EXERCISE BRIEF
Lines from the line with "Viewport: 625px width, 275px height." to the line with "288x217 pixels." in the entries below, and only those, must be output exactly, with both ends included.

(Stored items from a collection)
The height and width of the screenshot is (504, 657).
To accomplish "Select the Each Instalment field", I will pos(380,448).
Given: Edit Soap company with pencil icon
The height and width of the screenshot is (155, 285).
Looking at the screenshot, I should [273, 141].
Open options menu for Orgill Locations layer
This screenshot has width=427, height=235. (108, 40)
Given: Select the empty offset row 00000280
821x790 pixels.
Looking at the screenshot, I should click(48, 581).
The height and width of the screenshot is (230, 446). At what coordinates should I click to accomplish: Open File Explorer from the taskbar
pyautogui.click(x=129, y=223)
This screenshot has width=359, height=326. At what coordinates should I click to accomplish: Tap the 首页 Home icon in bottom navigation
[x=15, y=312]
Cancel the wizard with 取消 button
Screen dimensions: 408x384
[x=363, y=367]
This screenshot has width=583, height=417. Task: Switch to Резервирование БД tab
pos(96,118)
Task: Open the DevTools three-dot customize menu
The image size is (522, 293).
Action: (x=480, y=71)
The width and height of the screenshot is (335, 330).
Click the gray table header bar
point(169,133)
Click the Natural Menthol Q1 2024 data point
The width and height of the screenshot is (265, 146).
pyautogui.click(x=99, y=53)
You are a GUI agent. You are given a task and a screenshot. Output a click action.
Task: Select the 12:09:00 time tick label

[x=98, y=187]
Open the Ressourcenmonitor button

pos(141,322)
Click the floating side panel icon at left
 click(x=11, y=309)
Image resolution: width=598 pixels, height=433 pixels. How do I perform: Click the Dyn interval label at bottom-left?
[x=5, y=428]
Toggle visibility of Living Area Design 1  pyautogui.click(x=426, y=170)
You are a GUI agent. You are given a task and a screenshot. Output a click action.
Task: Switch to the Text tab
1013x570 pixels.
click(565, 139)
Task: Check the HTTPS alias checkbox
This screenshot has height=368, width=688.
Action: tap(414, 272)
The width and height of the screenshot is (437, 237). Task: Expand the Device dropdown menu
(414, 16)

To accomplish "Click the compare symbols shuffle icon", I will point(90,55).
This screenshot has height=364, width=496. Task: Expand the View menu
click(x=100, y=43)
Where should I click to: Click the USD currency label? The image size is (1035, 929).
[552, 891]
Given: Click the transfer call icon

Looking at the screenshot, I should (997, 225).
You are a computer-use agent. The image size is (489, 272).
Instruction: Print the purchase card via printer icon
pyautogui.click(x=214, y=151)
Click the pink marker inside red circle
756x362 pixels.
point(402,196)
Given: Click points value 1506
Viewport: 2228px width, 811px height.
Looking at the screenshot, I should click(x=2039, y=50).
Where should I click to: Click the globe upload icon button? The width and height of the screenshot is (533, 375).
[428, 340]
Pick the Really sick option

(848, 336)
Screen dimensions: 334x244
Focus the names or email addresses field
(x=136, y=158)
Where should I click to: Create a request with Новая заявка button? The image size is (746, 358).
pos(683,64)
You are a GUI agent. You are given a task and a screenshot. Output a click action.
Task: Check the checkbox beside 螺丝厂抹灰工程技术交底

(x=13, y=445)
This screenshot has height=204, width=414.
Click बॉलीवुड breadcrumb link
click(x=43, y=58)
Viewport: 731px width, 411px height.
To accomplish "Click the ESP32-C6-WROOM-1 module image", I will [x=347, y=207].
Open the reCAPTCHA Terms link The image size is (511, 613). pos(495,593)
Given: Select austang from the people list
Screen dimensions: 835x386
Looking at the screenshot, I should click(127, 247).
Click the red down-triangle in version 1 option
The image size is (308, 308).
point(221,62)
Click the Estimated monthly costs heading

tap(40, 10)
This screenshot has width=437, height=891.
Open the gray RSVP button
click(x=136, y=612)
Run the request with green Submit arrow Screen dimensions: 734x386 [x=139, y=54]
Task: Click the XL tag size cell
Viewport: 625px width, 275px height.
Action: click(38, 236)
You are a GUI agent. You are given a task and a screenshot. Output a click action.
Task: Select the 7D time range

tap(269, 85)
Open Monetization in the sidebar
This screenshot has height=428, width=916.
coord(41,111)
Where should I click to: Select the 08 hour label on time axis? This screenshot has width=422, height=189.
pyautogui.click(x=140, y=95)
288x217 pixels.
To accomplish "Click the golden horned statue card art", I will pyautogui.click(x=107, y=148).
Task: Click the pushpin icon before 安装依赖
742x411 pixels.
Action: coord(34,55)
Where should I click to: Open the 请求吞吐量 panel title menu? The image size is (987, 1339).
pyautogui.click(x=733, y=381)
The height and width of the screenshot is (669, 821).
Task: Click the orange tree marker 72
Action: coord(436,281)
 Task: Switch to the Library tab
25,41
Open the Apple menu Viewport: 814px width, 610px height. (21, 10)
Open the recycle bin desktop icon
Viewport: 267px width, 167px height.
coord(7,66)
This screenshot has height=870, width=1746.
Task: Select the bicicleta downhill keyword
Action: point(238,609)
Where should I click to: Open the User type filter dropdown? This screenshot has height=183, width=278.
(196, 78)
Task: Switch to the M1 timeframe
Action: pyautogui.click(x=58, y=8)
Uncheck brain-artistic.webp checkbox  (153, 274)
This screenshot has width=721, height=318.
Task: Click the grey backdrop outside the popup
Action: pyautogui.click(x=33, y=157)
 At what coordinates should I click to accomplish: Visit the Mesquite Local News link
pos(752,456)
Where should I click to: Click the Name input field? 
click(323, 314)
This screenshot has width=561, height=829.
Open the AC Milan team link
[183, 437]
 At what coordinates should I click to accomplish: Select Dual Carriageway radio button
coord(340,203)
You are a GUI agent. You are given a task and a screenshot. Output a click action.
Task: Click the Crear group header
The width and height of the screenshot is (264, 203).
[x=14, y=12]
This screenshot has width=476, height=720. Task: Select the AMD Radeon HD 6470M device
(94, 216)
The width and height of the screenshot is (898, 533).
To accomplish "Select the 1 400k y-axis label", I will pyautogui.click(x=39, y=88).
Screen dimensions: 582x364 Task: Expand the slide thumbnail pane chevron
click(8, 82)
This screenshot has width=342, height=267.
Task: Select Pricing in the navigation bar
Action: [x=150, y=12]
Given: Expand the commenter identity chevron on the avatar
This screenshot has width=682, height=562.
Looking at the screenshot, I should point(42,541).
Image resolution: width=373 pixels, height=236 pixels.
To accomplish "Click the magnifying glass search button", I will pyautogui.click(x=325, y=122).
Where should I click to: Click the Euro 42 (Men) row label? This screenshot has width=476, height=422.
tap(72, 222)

COMPLETED TASK
Viewport: 625px width, 275px height.
Action: click(38, 236)
You are a GUI agent. You are given a task and a screenshot. Output a click action.
Task: Select the 7D time range

tap(269, 85)
Open Monetization in the sidebar
This screenshot has height=428, width=916.
coord(41,111)
Where should I click to: Select the 08 hour label on time axis? This screenshot has width=422, height=189.
pyautogui.click(x=140, y=95)
288x217 pixels.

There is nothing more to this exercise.